Involvement of nucleic acids in experimental and pathological aortic valve calcification

Calcification onset in aortic valves has been largely debated, being increasingly relevant the pro-calcific role of cell-membrane-derived acidic phospholipids as part of the so called “calcium-phospholipid-phosphate complexes” [1]. Our previous studies on in vivo experimentally and pathologically calcified aortic valve leaflets as well as aortic valve interstitial cell (AVIC) pro-calcific cultures strengthened the cell-mediated triggering of valve calcification. Indeed, the degenerative process was found to depend on overall cytomembrane dissolution with lipid release and appearance of a phthalocyanine-positive acidic material (PPM) stuffing cell cytoplasm, followed by its spreading towards cell edges with formation of peripheral layers (PPLs) acting as major hydroxyapatite (HA) nucleators [2-4]. Here, additional involvement of anionic nucleic acids in valve mineralization has been investigated. Ultrastructural analyses of mineralizing cultured AVICs as well as those populating in vivo calcified valve leaflets showed ribosome detachment from degenerating rough endoplasmic reticulum cisternae and their embedding within both intracellular PPM and forming peripheral PPLs.
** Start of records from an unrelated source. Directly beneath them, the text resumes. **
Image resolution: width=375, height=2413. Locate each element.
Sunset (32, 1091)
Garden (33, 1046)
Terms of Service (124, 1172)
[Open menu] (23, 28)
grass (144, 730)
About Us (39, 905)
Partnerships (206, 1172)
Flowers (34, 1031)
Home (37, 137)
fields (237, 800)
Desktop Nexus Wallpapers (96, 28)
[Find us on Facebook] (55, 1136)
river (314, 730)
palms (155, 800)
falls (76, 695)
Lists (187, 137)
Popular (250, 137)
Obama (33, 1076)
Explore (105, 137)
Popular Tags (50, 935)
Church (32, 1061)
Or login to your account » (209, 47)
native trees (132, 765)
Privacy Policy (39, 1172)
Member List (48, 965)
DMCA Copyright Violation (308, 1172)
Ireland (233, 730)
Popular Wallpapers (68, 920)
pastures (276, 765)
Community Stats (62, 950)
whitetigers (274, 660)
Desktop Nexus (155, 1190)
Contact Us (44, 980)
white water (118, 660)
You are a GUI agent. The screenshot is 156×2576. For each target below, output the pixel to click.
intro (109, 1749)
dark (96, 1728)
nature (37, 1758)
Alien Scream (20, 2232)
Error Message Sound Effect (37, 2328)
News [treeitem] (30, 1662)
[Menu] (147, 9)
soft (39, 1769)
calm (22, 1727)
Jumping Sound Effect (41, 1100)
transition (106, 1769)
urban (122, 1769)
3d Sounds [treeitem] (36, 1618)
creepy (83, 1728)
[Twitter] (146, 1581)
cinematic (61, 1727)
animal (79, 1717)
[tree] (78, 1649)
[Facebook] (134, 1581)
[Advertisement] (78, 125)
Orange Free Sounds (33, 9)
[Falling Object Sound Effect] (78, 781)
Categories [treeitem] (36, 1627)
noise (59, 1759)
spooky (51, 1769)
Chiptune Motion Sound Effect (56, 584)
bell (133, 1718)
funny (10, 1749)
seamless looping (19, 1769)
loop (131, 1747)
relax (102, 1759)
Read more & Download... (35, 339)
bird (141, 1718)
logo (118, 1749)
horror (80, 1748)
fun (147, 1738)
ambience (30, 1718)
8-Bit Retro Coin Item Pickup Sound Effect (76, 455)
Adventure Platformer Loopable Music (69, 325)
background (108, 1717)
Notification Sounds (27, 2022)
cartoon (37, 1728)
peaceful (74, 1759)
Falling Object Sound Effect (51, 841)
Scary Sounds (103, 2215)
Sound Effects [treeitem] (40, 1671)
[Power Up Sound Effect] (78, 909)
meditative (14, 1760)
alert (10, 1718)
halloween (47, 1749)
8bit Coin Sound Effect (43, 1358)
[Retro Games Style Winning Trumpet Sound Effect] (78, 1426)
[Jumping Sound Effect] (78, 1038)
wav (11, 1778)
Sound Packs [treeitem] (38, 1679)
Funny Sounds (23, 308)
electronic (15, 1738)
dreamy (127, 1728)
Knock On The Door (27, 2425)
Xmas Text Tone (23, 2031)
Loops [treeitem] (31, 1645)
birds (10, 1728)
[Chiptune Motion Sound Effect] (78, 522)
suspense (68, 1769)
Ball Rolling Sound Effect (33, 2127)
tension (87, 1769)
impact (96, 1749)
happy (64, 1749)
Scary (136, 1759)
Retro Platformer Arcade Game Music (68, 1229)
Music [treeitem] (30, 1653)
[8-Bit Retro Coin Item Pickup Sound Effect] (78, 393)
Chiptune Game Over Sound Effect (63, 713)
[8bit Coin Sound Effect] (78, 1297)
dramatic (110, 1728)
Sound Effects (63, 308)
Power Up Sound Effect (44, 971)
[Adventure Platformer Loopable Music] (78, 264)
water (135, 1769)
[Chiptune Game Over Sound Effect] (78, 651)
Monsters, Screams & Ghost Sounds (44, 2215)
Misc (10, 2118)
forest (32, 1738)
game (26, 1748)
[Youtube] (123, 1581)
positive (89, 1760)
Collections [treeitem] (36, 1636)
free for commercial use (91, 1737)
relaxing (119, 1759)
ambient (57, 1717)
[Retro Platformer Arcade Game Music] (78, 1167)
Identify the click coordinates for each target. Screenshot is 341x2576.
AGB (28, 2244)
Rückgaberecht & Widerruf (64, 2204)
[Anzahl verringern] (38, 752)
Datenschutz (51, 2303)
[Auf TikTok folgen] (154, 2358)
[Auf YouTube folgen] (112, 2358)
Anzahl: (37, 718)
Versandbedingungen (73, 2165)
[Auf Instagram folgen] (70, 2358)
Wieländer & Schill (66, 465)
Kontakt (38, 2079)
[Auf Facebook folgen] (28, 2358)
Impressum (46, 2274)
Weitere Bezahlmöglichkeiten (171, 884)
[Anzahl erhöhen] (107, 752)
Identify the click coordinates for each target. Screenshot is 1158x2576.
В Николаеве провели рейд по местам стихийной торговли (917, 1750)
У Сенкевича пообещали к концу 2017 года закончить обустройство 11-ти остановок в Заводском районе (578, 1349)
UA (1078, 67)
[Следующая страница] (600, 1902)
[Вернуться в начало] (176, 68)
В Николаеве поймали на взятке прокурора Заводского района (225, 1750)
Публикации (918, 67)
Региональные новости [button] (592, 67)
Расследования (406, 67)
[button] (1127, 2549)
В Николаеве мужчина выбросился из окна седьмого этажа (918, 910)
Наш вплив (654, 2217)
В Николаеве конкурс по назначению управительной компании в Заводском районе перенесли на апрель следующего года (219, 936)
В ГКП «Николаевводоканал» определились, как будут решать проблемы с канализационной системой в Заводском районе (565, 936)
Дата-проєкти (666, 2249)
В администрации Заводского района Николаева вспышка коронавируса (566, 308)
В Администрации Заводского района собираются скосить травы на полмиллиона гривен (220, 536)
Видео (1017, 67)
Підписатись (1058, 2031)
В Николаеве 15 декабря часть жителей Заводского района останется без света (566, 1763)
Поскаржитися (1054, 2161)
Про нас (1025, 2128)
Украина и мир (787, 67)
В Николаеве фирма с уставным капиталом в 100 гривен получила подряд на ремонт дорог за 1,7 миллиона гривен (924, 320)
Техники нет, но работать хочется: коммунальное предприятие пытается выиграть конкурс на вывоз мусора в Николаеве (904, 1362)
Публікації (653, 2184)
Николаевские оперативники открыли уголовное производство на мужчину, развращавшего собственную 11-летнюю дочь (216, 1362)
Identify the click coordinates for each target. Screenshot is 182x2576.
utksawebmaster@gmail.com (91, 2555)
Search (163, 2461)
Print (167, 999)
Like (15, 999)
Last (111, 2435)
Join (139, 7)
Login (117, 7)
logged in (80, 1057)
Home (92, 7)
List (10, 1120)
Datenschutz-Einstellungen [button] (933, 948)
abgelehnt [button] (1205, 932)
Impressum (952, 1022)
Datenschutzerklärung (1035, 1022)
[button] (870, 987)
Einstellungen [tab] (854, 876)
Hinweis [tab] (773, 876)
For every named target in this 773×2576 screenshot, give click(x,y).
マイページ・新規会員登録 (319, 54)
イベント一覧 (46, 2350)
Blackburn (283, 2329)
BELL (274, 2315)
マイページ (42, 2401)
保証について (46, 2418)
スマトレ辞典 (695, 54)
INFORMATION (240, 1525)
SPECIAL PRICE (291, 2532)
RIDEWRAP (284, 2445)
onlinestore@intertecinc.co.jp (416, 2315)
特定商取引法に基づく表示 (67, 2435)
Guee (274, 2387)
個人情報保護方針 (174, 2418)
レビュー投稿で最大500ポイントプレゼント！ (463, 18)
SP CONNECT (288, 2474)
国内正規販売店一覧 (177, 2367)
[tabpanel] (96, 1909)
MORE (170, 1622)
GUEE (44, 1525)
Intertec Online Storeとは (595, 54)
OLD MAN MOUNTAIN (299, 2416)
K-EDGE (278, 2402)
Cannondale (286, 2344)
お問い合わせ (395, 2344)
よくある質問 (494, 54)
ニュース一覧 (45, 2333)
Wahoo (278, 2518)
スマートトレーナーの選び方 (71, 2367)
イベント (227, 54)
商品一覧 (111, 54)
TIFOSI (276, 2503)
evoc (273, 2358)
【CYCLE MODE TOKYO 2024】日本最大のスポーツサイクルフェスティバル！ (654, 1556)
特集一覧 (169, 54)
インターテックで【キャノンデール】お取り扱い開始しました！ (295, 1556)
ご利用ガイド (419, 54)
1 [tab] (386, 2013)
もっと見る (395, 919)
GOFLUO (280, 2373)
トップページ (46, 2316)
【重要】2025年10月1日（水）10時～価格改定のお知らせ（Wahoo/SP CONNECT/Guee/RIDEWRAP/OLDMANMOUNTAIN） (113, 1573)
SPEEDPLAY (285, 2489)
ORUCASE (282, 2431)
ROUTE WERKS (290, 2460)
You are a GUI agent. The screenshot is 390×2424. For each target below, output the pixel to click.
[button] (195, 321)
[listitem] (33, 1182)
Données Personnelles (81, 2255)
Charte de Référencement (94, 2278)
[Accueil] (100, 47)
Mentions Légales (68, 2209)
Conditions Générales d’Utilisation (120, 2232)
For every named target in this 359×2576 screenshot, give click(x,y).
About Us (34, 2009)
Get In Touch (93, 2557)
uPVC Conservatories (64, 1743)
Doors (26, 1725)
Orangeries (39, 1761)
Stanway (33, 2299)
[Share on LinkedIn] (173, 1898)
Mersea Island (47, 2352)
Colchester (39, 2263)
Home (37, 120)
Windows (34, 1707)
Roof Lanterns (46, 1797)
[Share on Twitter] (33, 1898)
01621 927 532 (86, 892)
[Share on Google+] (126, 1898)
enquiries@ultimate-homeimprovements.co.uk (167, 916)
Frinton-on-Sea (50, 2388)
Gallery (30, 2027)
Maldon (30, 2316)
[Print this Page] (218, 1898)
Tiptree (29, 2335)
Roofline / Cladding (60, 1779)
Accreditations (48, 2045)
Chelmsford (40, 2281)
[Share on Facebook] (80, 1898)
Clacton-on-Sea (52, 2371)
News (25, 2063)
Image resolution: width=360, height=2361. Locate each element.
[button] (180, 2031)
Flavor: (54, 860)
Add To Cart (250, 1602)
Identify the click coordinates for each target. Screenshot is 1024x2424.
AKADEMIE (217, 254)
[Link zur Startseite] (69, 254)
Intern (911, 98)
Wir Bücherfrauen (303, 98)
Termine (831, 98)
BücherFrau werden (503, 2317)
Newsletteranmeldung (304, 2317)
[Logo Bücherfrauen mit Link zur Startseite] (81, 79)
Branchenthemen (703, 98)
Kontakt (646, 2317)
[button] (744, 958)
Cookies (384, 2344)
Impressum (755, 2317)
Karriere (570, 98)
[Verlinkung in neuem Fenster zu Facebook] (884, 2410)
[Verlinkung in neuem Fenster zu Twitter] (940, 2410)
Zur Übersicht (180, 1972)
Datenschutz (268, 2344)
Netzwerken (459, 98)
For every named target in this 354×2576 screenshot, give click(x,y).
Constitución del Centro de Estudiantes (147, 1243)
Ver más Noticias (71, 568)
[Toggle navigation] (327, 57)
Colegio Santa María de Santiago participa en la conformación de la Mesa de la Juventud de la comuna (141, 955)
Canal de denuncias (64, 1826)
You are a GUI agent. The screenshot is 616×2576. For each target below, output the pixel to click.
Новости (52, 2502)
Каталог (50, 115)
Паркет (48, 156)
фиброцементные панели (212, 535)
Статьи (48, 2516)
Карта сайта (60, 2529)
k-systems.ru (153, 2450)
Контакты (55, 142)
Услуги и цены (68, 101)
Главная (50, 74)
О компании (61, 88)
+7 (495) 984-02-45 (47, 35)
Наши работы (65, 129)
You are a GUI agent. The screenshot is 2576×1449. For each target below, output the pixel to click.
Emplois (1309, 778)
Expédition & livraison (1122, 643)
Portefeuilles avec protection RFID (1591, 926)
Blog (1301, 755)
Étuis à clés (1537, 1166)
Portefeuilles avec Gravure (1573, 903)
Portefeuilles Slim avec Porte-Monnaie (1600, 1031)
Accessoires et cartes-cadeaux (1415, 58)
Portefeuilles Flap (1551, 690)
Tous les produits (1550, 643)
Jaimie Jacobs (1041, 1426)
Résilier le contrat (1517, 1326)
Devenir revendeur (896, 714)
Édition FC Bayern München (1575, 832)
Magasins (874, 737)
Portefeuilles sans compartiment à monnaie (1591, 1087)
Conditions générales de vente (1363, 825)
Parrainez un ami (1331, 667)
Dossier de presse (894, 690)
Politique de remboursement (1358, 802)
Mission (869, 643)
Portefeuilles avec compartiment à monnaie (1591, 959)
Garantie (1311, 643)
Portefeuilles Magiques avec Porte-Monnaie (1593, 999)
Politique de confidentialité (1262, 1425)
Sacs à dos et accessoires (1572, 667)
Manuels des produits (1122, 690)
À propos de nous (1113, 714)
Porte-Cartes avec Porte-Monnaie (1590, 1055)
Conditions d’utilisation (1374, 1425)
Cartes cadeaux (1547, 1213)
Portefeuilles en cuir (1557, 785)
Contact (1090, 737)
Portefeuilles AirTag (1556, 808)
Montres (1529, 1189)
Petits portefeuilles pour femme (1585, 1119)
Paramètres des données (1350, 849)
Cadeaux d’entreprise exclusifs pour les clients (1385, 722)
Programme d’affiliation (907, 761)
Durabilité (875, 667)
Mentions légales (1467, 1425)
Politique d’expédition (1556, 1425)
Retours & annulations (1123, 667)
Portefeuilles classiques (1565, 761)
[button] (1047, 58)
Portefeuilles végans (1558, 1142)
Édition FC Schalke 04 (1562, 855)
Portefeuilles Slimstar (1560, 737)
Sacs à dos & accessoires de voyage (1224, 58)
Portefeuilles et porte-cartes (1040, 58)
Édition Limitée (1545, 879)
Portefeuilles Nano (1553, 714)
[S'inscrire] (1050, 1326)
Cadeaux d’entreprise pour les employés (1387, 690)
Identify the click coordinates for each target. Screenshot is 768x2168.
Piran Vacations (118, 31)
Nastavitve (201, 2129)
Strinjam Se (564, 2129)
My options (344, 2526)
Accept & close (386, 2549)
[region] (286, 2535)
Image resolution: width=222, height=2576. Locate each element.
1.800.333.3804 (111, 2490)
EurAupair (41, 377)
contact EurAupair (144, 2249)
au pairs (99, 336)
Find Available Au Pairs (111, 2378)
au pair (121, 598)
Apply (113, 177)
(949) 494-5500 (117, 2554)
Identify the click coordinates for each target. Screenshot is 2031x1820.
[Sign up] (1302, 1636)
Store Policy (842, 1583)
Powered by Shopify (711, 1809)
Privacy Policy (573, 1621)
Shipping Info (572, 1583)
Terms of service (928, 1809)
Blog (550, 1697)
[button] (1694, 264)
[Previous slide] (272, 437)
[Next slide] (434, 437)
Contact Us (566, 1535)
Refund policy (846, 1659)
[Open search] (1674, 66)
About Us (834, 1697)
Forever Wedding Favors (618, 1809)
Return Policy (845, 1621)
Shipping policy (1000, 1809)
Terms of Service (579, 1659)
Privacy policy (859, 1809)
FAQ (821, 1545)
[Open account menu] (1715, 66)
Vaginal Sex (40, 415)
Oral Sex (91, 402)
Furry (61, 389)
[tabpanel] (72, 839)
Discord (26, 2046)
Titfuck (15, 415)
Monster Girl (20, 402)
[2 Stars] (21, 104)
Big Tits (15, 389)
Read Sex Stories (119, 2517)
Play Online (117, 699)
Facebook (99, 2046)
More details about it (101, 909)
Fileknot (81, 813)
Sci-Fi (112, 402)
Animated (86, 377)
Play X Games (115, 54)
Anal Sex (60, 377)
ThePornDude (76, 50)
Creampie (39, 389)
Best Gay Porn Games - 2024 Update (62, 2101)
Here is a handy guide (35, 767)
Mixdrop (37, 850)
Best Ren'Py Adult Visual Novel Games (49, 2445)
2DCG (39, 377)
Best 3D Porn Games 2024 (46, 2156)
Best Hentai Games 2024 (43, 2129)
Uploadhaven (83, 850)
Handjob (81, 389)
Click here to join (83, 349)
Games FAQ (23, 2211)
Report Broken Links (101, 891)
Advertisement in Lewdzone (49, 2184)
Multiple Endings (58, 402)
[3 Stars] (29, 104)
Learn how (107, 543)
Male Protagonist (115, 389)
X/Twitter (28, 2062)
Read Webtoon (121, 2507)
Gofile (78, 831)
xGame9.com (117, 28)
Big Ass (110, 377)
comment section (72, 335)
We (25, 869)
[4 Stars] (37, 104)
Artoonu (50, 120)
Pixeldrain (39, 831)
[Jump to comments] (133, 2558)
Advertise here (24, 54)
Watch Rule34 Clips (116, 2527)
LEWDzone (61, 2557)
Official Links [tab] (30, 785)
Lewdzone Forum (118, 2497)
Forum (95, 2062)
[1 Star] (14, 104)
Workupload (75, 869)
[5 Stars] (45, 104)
Using antibodies against ribosomal RNA (rRNA), immunohistochemical analyses actually showed positivity at level of PPM/PPL material characterizing mineralized AVICs and cell-derived vesicular byproducts. Moreover, immunogold labelling reactions revealed gold particles to decorate PPM/PPLs, supporting the evidence that rRNA derived from ribosome degeneration contributes to the formation of such pro-calcific acidic material. Interestingly, nuclear DNA resulted as an additional HA nucleational site in mineralizing AVICs, as revealed by silver particle deposition onto nuclear chromatin after post-embedding von Kossa reactions for selective calcium-binding site visualization. In conclusion, the present results indicate that nucleic acids may contribute to AVIC mineralization both in vivo and in vitro, with their acidic nature promoting PPM/PPL capacity of HA nucleation. The obtained results are also consistent with previous finding that complete removal of nucleic acids during decellularization of native heart valves is of paramount importance to attain durable, calcification-free valve biosubstitutes [5].